Insights

Shifting Into Neutral and Coasting to the Finish Line

On December 10th the FOMC, or Federal Open Market Committee, cut the Federal funds target rate by 25 basis points to 3.50% – 3.75%. This was the third consecutive cut of the year and likely the last for a while. Given mixed economic signals and a lack of consensus on the FOMC, the bar will be high for additional rate cuts in the near-term.

  • The cut was anything but unanimous with 2 members voting not to cut at all, and one member pushing for a larger 50 bps cut. The 3 dissenting votes were the most since 2019.
  • Overall economic growth remains steady with the FOMC’s median projection showing 2.3% real growth expected for 2026 and Chair Powell’s comments were mostly upbeat.
  • Inflation remains “elevated” relative to the Fed’s 2% target. Economic data is still catching up following the recent government shutdown, but the Fed’s preferred PCE index showed 2.8% annual inflation as of the September report (released in December).
  • The Fed did note that downside risks to the labor market have increased. Unemployment ticked up slightly to 4.4% as of the September Bureau of Labor report. The November report is not expected until December 16th.

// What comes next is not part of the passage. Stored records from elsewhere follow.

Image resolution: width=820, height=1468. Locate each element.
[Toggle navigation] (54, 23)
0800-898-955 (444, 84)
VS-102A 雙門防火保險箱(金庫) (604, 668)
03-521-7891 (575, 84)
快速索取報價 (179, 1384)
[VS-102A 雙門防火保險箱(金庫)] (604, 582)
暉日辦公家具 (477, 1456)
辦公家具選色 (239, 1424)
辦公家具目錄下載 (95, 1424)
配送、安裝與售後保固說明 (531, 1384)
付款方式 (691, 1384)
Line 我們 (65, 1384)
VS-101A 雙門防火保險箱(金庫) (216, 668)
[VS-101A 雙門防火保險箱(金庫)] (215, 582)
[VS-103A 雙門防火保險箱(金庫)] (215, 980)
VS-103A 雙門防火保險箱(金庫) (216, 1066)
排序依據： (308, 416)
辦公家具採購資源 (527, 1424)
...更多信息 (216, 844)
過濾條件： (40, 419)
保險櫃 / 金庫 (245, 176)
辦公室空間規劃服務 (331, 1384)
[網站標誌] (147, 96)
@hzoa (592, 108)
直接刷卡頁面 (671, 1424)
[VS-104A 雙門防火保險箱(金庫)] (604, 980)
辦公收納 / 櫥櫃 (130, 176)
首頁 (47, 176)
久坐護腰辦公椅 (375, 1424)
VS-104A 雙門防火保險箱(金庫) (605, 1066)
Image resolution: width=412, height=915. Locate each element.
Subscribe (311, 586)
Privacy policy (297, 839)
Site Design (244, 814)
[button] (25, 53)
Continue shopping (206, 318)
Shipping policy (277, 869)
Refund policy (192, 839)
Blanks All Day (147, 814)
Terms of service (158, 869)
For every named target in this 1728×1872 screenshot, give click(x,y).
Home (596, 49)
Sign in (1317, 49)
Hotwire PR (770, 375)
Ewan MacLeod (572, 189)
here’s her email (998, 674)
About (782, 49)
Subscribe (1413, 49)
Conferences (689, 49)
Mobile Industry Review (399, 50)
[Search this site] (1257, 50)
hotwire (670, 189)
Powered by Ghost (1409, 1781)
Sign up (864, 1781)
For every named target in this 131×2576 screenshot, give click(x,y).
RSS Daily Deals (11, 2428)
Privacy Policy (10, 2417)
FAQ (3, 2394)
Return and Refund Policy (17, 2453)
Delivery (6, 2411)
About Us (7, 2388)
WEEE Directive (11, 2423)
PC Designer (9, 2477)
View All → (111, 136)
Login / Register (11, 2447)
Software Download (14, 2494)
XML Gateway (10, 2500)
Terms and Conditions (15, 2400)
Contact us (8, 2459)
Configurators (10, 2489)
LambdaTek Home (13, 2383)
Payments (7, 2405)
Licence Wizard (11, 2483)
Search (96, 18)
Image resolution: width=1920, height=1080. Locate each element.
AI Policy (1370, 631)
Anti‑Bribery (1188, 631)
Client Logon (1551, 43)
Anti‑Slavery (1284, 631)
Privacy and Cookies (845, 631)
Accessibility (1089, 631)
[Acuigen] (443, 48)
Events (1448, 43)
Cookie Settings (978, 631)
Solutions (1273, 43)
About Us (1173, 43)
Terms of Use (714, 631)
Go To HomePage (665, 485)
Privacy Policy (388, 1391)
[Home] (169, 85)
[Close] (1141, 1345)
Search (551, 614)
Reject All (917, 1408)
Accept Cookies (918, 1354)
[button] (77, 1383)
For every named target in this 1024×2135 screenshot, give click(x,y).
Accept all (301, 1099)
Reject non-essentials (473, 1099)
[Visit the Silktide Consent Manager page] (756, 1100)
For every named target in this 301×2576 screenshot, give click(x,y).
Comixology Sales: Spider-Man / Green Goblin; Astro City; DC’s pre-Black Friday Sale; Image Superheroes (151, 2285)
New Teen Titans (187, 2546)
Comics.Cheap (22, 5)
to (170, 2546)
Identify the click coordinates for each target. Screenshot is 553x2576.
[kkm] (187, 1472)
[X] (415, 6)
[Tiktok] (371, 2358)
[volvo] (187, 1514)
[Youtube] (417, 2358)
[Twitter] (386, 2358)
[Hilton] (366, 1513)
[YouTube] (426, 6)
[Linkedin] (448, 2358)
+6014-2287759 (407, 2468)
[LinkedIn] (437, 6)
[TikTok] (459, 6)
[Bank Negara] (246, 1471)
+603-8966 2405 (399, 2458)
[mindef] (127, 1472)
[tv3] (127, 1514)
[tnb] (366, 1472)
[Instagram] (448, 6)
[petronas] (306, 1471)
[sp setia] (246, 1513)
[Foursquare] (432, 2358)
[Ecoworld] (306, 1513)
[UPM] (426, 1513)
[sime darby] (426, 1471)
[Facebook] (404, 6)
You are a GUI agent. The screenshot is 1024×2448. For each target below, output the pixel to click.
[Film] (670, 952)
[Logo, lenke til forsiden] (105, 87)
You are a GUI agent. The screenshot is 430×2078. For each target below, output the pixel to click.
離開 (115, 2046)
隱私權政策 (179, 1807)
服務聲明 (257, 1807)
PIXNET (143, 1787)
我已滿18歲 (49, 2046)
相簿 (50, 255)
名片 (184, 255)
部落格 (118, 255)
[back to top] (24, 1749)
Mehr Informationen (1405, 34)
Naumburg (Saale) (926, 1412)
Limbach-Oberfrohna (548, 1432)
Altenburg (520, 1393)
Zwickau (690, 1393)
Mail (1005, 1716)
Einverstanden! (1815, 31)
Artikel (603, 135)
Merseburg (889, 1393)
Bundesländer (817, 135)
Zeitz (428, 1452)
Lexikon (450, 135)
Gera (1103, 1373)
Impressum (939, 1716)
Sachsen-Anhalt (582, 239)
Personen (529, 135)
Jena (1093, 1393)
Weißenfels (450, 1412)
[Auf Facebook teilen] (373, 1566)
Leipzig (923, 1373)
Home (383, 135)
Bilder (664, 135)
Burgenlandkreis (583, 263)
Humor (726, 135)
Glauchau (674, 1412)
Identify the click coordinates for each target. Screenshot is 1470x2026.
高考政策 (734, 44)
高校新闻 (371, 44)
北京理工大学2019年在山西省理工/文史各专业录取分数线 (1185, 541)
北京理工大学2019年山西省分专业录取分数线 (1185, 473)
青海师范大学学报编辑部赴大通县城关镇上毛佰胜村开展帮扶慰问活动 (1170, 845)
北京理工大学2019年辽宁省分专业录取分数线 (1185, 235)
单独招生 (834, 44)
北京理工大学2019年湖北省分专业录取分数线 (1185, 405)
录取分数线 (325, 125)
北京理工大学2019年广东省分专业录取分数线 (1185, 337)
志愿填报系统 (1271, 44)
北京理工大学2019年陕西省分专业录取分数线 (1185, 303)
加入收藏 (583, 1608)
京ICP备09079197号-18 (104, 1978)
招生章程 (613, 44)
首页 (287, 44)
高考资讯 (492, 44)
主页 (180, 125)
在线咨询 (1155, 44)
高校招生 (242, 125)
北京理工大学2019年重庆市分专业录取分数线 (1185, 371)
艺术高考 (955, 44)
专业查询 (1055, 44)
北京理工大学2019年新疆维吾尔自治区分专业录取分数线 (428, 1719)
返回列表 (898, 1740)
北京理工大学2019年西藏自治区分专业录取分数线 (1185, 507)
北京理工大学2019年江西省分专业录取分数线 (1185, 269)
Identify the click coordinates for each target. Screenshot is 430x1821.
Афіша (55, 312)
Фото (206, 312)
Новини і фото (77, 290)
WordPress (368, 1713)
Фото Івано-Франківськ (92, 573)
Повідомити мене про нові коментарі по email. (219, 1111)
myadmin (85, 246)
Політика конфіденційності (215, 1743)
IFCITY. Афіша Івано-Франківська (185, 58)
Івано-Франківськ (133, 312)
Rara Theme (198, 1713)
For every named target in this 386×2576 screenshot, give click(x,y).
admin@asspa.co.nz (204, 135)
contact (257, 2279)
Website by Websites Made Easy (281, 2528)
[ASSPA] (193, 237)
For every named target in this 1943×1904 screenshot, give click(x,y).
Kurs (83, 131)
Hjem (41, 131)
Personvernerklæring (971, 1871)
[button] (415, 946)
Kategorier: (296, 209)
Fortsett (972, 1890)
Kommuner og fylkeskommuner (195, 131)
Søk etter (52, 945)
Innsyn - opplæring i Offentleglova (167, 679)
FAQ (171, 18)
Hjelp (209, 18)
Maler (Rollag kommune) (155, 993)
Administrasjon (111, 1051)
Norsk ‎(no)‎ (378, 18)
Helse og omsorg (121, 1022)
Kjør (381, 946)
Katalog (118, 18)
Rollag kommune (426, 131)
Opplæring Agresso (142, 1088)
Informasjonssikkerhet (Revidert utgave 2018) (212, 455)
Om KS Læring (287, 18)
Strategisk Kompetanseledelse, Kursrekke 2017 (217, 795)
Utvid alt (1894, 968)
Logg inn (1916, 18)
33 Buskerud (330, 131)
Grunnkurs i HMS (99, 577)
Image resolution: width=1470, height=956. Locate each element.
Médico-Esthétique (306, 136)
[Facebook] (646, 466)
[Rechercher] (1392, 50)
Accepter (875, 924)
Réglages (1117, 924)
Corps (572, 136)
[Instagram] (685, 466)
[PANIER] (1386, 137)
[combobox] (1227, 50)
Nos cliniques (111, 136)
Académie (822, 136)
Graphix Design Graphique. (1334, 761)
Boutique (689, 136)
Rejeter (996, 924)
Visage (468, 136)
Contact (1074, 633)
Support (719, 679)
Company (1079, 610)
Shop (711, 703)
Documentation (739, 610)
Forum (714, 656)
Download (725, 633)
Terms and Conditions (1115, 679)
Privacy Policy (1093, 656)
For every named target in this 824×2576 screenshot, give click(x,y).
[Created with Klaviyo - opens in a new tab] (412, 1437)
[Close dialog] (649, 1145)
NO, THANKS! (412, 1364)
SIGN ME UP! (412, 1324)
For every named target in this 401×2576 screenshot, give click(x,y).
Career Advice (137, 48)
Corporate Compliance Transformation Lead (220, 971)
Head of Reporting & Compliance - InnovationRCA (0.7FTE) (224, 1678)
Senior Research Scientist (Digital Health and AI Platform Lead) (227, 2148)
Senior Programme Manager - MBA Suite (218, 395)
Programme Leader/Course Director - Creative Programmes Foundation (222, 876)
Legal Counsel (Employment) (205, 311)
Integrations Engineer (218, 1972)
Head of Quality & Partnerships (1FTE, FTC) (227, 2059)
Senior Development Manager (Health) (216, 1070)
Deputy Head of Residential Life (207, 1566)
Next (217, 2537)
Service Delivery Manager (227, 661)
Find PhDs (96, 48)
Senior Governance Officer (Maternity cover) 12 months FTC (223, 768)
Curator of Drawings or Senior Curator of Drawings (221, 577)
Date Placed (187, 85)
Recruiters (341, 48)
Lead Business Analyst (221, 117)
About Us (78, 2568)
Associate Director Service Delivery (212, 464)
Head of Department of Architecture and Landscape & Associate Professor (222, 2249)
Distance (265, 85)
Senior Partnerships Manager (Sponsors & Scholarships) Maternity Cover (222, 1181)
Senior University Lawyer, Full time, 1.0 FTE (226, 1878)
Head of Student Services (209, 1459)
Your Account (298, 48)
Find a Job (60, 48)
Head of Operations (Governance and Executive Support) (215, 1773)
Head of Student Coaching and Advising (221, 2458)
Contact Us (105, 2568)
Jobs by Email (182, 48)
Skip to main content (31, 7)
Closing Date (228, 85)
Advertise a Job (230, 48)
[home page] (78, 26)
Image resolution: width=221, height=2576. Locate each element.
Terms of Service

The conflicting labor and inflation statistics should be enough to give the FOMC pause. As you can see above, the updated Dot Plot also signals little change ahead with the median FOMC projection showing just one cut in 2026. Jerome Powell’s term as Fed Chair is set to end in May meaning he has just three meetings left on his watch. Barring a meaningful uptick in inflation or unemployment in the first quarter of 2026, we expect Mr. Powell to keep it in neutral and coast to the finish line.